Após meia hora de intervalo, em sua quarta passagem pela cidade e voltando ao Carioca Club, onde tocou em abril de 2015, além de Chrigel Glanzmann (vocal gutural, bandolim, flauta, gaita, apito e bodhrán – um tambor tribal), único remanescente da formação original, integram o Eluveitie: Fabienne Erni (vocais limpos, harpa e mandola), Michalina Malisz (hurdy gurdy – ou viela de roda), Nicole Ansperger (violino), Rafael Salzmann e Jonas Wolf (guitarras), Matteo Sisti (gaita de fole e flauta) e Alain Ackermann (bateria).  Subindo ao palco às 22:10, a faixa-título de Ategnatos (palavra gaulesa para “renascimento”), ainda a ser oficialmente lançado em abril, foi síntese da apresentação: bateria fulminante de Alain e os guturais de Chrigel em contraste aos lindos vocais de Fabienne. Porém, sendo realista, o péssimo som afetava a performance do conjunto de Zurique (algo de bom tinha que vir de lá, além da podridão da FIFA), com a bateria – em especial a caixa – engolindo os outros instrumentos outra vez. King veio colada e manteve a animação, assim como Nil, também emendada e empolgante, com Alain detonando.

Com o Carioca ainda mais cheio, surpreendia o uso da capa de Evocation II – Pantheon (2017) como bandeirão, ao invés da capa de Ategnatos. Primeira cantada na língua gaulesa, a bela Omnos manteve o padrão em cronologia retrospectiva dos álbuns (pulando Helvetios, de 2012) e acalmou um pouco os ânimos com Fabienne começando a roubar a cena, assim como em Lvgvs, que abriu uma quadra consecutiva de Evocation II – Pantheon, a começar por Catvrix, reconhecida de imediato pelos fãs. E quem achava ser impossível melhorar ficou de queixo caído com Fabienne, sozinha no palco, em Artio, bastante aplaudida em seu final, em especial após o vocalista pedir por aplausos à cantora. Fechando a seqüência, com a banda toda de volta, Chrigel foi cuidadoso: “Obrigado, São Paulo! Enfim, o Brasil é um país muito cristão, certo? E ouvi que ainda há muita dor e tradição por aqui, correto? Por favor, juntem-se a nós na adoração a Epona”, a deusa celta da fertilidade, pondo a galera a bater palmas e dançar. E foi interessante notar alguns fãs, sabe-se lá como, cantando-a, mesmo na língua gaulesa.

Thousandfold escancarou as influências death/folk dos suíços, pôs a galera a cantar e foi emendada à outra de Everything Remains As It Never Was (2010): colecionando referências que vão do Baltimore Ravens à primeira temporada de The Following (com Kevin Bacon e o excelente James Purefoy), Edgar Allan Poe surgiu na tocante Quoth The Raven, especialmente pelo contraste de vozes entre Chrigel e Fabienne outra vez.

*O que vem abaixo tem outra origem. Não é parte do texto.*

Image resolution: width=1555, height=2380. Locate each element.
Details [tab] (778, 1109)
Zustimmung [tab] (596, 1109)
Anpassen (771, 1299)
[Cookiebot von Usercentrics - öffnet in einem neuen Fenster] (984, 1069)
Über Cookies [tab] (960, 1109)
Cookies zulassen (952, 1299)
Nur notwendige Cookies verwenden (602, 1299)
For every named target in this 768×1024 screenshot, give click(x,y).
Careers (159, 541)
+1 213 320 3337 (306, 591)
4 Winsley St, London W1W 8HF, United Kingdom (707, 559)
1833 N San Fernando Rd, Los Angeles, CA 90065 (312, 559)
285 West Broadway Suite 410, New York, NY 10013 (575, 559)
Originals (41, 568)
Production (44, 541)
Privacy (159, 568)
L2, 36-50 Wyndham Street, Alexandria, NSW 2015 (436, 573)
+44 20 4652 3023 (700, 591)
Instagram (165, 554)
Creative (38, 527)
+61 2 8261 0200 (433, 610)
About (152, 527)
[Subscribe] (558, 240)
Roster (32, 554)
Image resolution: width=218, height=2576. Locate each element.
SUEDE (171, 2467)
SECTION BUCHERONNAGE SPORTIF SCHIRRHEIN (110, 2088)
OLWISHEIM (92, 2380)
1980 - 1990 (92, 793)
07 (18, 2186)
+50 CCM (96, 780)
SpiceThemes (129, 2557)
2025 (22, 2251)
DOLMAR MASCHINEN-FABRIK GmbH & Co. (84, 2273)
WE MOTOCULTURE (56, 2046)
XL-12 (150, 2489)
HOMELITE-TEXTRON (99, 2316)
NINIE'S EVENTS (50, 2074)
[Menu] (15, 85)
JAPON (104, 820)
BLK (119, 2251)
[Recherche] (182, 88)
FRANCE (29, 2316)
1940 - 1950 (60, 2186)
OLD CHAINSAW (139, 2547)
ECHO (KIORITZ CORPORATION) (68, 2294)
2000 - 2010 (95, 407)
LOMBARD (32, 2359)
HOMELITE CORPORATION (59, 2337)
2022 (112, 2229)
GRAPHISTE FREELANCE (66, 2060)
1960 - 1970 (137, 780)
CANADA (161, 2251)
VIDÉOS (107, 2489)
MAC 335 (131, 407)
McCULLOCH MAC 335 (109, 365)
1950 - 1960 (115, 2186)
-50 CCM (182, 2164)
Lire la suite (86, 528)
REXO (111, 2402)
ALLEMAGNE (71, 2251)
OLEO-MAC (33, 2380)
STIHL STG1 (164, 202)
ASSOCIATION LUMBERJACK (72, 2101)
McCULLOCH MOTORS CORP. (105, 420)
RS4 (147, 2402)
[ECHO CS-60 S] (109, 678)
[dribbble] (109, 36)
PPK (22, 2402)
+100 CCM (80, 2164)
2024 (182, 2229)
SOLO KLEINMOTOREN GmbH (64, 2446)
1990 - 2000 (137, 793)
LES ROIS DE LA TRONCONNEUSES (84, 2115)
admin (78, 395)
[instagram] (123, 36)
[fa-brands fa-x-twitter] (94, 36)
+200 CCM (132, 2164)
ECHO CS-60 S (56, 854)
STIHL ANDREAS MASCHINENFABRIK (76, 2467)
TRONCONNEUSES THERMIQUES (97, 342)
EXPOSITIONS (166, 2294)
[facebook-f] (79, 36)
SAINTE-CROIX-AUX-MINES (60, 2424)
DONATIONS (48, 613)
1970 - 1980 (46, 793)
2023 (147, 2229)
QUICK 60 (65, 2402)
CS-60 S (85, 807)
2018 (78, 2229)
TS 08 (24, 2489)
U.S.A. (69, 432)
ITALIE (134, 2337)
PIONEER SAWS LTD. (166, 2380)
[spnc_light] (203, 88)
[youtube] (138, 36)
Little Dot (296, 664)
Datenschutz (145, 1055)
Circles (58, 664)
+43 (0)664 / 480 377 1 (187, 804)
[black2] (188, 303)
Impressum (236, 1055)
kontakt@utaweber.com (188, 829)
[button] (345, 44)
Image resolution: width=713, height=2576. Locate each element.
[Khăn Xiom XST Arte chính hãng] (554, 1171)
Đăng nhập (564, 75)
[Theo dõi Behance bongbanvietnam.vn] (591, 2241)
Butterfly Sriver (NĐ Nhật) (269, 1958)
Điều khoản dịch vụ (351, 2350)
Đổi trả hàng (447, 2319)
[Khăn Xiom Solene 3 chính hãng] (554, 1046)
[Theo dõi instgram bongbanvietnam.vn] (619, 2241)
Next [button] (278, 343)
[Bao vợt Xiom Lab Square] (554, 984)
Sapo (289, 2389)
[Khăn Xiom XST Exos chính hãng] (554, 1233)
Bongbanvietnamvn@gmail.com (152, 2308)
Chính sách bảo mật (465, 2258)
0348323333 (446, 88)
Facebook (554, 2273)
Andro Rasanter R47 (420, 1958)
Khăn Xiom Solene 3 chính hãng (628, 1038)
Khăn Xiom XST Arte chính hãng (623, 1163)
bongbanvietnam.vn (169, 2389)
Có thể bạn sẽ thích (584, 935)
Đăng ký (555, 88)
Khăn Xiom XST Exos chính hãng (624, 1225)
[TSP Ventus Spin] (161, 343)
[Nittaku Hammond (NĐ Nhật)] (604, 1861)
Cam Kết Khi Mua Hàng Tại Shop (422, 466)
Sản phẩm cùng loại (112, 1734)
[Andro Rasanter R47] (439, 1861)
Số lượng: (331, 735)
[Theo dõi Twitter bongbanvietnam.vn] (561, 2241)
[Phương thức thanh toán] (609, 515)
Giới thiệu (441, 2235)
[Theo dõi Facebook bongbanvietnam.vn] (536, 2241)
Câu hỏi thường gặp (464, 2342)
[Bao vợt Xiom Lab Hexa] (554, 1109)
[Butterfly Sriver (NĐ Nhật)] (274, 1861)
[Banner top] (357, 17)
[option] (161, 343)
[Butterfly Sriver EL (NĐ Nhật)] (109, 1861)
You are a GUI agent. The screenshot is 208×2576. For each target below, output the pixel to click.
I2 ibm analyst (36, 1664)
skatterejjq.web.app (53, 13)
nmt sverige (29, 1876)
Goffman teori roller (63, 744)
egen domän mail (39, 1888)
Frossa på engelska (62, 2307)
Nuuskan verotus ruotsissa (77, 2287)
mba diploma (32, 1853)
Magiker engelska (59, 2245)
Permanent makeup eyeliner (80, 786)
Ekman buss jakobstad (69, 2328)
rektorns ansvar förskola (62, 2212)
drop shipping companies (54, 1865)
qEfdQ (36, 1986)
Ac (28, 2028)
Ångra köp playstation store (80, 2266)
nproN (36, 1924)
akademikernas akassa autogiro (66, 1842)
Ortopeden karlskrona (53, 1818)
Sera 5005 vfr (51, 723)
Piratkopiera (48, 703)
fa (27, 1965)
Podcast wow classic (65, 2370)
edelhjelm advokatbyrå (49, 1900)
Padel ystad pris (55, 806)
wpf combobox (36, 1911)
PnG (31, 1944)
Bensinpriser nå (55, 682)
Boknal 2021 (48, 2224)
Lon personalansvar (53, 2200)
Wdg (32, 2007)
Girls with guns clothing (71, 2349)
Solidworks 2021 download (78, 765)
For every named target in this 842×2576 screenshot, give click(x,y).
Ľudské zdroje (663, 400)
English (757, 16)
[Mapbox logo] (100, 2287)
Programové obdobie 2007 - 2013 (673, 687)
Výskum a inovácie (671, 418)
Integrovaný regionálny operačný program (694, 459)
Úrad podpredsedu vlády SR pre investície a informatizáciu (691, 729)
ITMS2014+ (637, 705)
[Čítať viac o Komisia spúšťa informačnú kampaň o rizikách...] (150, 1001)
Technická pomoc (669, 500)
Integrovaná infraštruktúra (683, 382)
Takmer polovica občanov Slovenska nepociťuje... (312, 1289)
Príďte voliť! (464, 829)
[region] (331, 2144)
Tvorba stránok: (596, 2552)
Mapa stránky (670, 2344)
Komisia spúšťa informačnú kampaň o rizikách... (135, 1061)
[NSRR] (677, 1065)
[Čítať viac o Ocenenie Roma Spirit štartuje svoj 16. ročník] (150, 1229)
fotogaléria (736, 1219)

E se a música sobre o Corvo como prenúncio da morte se mostrou acessível, The Call Of The Mountains talvez tenha sido o ponto alto, com o vocalista fazendo um pedido: “Para a próxima, precisarei de uma fácil ajuda: quero ouvir cada um de vocês, ok? Podem cantar conosco?”. Desnecessário dizer que, mais uma vez, Fabienne arrebentou, como em A Rose For Epona, a primeira de Helvetios (2012).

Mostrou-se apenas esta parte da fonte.